I grew up in a house where the feminine mystique was already a thing of the past, so the idea of feminism is very simple for me. It is about equality – period. It does not mean that men and women have to be the same. It means that women should not be subordinate to men whether at home or at work. They should be on a par. Both should be free to make of themselves what they want, or what they can. The idea is simple; carrying it out is still a work in progress.

When looking for recipes to honor The Feminine Mystique I came across the article “Cooking With Betty Friedan … Yes, Betty Friedan” by Betty Friedan and published in the New York Times in 1977. You can find it here. http://www.nytimes.com/books/99/05/09/specials/friedan-cooking.html By 1977 Friedan had discovered the joy of cooking when it has ceased to be drudgery as part of a woman’s role in society – the way men had known for centuries. This excerpt gives the idea. She had just opened a can of Campbell’s soup and was heating it with some added mushrooms and sour cream when her son, Jonathan, arrived without notice:

So when Jonathan arrived here unexpectedly on his way to Israel, I sprang into action. I got green noodles — which I tell myself are less fattening if they are made out of artichokes or spinach — and eggplants, onions, mushrooms and capers and made a pasta sauce from scratch.
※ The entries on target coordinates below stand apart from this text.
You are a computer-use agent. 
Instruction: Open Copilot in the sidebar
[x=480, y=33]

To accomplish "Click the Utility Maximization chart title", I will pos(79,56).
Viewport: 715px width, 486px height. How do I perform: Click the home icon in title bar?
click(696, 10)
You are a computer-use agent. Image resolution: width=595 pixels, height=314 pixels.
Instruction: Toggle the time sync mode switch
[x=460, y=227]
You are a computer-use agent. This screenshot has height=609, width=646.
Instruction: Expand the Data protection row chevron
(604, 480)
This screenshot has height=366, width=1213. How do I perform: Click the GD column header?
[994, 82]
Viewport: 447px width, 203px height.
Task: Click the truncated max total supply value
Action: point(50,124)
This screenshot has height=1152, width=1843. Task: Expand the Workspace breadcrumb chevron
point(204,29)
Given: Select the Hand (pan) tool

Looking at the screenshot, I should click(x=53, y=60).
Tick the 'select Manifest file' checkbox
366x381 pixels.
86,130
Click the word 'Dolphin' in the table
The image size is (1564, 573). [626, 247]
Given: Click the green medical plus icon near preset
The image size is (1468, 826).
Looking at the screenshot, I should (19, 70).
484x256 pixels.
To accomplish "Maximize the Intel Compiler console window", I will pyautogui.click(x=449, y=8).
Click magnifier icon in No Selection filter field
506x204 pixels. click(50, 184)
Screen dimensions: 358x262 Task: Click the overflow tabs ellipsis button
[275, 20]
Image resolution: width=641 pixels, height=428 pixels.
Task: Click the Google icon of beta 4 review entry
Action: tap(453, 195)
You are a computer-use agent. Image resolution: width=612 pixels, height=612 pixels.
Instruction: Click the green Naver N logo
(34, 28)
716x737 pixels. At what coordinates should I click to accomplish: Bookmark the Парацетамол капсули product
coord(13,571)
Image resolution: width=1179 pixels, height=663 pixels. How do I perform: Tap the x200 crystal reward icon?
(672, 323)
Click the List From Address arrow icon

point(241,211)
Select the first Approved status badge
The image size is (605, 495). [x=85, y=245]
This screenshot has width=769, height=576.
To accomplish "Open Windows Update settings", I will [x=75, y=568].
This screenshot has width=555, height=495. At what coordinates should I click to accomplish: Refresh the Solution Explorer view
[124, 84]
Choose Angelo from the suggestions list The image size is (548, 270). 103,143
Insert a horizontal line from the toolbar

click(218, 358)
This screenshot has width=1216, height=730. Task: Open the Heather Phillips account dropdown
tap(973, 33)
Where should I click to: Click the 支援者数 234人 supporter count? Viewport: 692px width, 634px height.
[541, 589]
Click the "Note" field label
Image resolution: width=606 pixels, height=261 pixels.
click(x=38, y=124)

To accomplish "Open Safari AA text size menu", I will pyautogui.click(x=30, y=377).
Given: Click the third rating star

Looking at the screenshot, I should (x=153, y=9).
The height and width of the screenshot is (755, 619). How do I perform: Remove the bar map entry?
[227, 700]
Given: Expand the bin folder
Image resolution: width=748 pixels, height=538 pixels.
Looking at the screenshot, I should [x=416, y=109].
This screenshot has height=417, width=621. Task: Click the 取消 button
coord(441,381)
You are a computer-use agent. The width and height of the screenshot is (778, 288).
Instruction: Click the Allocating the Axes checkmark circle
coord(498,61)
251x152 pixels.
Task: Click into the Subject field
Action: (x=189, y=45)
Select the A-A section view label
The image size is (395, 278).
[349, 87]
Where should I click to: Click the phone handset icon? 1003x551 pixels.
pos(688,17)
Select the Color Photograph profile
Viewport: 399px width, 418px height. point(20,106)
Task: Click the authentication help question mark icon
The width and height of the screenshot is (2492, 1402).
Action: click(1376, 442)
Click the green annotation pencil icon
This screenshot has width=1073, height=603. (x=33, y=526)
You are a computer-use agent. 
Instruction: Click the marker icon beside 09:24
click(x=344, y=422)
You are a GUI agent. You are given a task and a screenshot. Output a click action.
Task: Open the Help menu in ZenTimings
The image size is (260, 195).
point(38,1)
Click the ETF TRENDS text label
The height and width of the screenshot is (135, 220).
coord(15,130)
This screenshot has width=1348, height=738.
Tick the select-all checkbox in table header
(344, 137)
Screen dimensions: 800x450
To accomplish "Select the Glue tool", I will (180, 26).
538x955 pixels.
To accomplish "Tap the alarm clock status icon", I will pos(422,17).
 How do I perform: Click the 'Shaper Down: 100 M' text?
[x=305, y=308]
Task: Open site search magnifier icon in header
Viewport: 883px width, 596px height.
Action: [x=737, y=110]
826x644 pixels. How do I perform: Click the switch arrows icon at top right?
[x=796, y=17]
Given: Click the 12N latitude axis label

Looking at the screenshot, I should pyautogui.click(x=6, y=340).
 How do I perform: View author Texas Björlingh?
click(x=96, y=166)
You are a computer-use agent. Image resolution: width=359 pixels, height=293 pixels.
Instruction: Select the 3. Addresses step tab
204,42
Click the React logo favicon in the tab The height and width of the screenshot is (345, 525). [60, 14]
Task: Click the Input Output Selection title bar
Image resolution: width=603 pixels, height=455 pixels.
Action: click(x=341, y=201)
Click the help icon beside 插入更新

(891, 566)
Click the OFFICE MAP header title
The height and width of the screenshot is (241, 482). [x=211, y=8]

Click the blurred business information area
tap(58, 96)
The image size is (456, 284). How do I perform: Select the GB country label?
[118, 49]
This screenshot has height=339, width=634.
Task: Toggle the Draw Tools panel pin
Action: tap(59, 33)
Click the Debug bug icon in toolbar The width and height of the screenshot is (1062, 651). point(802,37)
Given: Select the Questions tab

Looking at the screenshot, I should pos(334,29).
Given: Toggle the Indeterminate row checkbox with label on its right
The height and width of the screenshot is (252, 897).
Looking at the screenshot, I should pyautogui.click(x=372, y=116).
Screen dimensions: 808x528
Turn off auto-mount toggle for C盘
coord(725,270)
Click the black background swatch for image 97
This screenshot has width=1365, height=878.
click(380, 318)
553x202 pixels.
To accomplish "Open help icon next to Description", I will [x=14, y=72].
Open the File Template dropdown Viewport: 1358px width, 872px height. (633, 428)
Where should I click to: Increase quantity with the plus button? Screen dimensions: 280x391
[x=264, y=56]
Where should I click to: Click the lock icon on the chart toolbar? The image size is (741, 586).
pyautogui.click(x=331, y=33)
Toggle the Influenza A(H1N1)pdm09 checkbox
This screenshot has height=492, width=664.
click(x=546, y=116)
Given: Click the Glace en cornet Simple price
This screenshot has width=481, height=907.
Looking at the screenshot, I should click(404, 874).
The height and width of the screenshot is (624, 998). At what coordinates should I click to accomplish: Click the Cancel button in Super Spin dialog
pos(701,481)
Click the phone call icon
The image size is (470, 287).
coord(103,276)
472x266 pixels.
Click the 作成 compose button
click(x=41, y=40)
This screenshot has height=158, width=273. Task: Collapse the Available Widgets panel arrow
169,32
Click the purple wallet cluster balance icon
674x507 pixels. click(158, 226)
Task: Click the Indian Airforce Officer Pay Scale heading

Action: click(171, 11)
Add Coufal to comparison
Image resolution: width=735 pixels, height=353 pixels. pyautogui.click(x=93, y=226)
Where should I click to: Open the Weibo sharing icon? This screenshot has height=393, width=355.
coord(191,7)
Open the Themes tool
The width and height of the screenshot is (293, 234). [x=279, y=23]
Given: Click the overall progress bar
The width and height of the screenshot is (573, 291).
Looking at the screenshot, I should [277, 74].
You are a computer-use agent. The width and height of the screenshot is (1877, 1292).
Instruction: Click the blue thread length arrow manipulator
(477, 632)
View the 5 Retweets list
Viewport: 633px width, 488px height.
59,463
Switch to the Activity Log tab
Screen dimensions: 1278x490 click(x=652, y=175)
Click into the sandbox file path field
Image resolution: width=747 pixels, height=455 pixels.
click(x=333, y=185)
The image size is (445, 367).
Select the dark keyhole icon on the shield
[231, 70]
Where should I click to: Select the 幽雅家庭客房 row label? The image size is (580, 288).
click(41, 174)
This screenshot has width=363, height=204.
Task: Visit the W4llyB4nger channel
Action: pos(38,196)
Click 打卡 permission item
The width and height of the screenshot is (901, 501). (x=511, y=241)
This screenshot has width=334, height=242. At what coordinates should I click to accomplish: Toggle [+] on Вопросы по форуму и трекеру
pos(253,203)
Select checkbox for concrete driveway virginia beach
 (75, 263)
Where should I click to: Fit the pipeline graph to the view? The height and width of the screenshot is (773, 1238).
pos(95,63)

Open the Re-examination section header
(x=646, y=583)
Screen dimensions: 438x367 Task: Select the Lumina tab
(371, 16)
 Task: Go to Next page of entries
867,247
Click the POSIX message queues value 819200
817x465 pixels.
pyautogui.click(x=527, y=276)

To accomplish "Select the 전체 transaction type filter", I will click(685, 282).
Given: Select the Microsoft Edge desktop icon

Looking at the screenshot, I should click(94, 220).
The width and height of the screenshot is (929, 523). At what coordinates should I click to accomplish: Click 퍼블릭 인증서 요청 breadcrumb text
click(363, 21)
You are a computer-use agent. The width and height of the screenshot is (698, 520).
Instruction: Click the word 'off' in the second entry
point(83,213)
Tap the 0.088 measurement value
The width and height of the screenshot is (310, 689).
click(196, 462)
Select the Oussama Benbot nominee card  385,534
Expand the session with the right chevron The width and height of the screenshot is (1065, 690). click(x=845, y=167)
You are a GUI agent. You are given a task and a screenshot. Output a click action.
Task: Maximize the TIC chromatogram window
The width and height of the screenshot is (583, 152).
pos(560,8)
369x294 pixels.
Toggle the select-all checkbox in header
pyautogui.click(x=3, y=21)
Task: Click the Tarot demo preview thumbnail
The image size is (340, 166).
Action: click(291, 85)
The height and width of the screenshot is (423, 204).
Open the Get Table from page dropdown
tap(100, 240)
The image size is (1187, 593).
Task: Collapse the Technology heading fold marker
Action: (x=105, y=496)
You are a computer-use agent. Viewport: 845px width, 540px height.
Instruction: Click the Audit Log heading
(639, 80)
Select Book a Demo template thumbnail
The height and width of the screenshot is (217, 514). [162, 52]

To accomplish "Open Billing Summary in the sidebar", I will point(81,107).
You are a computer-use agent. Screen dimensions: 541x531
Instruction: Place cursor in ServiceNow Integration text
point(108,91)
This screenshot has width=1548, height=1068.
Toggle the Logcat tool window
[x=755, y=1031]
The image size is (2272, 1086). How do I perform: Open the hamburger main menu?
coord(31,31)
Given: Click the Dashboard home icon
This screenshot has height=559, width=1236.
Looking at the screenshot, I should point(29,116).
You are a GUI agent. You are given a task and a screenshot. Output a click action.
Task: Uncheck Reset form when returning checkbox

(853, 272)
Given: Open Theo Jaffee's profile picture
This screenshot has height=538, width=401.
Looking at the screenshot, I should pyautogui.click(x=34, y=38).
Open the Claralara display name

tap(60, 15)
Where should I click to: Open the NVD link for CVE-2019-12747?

I browned more mushrooms to add to the Campbell’s soup and we had the smoked salmon that Jonathan brought from his island. For desert we had the Sacher torte I bought back home from lecturing in Vienna, eating it with natural honey ice cream instead of schlag. My friend Alex came by to give the traveler tips on Israel and he watched with a strange sort of beaming expression as I stirred around in all those pots adding oregano and things and not really concentrating on what they were talking about.

I was having a wonderful time. I felt unabashed, overwhelming love for my son as he ate up every bit of green pasta with eggplant and caper sauce. I delighted with glee as my friend took a second helping of the mushroom soup, which next time I swear I’ll make from scratch. Then I put my mind to serious political discussion of the Middle East — which somehow I’d never done with my son before — and I took delight in the beautiful way his mind works.

I think now that I will cook when I feel like it, when I want to or need to, and even maybe mostly enjoy it. I will cook for people I love or even for myself, maybe, with a minimum of fuss, or with a lot of relaxed, communal fuss, if the occasion arises. No big deal. But why deprive myself of the joys of chicken soup, of any part of my basic roots as a woman, or even the refined sophistication of cooking as an art, which my men friends are free to enjoy?

We women had to liberate ourselves from the slavish necessities, the excessive drudgery and guilt related to cooking in order to be able to now liberate ourselves from an excessive need to react against it. As for me, I’ve come out the other end of women’s liberation — to make my own soup.